Rae: "Yeah definitely so I think one of the main reasons to make the jump from the community to the creators program is when you love Atlassian and you have your own personal brand right. If you have no interest in being on social media and creating content and you just love Atlassian, the community is the perfect place for you to be. But you have people like Rodney the Jira guy or you know Dr Jira, Alex Ortiz, people who've created these brands and these careers from Atlassian products and their knowledge of these products and so it makes sense for them to be part of the creators program because they're creating content for their personal brand and now they get to officially partner with Atlassian and work together to create content, and to be first on the front lines to announce new features and to attend events and to kind of really be ambassadors of the Atlassian ecosystem and bring everybody together while also promoting content that they're passionate about and that they're producing so it creates a really symbiotic relationship for people who have kind of their own passions and goals but also who want to support and and produce content for the Atlassian ecosystem."

Stu: "Nice, I know Alex and and I know Rodney and I remember as an example I saw Alex kind of really pushing to get to a certain number of subscribers on his YouTube channel and he reached that number a few months ago and then I dove into his YouTube channel the other day and now he's gone up another 50%. It's like this platform has helped him get to this.
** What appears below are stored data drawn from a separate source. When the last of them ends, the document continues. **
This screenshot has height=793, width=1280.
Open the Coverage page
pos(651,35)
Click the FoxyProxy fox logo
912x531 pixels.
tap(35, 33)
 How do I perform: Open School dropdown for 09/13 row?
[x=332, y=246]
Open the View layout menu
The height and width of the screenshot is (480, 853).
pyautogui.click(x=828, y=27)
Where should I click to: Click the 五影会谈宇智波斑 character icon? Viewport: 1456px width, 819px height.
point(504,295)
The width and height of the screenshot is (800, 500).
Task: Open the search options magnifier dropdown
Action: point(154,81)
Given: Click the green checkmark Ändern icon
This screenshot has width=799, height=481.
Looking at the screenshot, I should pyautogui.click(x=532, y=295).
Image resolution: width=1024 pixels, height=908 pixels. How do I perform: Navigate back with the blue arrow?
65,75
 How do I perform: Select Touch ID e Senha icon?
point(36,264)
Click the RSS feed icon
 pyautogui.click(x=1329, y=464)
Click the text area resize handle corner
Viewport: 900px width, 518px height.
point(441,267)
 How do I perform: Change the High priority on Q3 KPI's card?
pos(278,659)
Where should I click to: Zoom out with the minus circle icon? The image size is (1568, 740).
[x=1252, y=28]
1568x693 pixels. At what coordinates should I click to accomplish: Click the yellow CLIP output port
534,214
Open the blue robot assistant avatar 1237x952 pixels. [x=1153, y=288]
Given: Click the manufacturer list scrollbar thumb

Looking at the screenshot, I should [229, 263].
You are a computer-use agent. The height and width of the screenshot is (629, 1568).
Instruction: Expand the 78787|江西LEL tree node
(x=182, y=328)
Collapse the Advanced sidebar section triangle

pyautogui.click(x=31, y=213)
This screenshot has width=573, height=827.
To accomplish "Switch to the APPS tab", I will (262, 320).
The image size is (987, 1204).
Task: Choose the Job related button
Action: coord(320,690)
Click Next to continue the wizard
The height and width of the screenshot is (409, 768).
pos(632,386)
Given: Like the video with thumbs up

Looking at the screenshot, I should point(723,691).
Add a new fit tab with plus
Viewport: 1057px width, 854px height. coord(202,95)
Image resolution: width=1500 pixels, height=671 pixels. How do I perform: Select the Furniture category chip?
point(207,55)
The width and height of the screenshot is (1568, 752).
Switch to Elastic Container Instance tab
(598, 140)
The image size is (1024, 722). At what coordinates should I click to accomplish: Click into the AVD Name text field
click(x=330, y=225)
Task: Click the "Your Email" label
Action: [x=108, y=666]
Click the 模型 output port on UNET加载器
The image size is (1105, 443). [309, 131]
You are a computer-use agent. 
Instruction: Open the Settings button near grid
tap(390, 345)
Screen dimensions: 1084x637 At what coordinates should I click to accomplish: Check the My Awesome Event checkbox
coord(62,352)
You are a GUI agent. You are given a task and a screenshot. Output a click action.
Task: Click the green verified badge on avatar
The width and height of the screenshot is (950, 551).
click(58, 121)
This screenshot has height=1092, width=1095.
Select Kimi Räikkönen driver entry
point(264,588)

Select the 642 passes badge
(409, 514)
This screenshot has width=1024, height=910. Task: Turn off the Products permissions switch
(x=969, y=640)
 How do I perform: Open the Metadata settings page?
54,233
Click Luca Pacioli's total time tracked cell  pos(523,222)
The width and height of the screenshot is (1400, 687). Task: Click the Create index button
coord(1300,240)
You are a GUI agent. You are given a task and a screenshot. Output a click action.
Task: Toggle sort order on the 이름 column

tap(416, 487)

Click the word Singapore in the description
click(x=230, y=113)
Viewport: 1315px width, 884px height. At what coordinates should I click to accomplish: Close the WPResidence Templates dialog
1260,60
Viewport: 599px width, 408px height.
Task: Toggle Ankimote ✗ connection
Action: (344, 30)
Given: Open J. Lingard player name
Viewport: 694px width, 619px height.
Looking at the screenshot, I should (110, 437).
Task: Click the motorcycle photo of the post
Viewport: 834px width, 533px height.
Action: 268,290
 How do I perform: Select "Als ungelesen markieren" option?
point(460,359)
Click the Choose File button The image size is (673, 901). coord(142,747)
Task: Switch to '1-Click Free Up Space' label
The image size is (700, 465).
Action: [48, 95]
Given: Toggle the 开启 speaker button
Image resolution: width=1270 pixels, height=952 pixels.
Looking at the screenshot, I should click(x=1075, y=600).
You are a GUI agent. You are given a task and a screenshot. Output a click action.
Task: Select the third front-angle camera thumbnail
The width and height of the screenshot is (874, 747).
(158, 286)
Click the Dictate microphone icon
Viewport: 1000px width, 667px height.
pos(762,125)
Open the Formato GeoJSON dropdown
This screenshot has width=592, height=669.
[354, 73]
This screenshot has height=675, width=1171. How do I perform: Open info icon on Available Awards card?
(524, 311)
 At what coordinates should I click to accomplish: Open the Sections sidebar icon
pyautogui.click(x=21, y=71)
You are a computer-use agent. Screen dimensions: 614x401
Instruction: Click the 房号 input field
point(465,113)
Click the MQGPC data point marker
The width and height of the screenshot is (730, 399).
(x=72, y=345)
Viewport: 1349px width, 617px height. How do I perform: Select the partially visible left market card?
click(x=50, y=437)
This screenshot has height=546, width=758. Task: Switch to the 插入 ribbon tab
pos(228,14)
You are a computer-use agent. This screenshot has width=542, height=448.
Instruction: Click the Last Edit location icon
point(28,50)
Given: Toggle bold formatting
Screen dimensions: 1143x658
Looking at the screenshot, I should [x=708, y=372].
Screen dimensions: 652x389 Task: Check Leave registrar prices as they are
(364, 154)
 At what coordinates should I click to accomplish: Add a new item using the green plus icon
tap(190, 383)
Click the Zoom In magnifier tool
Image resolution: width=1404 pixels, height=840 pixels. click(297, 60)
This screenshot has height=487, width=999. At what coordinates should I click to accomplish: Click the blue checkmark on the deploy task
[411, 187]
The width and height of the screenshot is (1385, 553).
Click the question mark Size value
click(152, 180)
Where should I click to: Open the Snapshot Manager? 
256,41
A lot of the software people out there, this inflection point of growth becomes exponential once you reach the stage,s and I think even at a pure basic level of the incredibly broad and powerful platform that Atlassian bring to the community that shouldn't be looked past. As you said if people are looking to build their personal brand get known, be it as a consultant or as a trainer or or as an emerging business model, I think that's a good time for me to break away from the questions that I promised you that we would talk about and come up with a new one."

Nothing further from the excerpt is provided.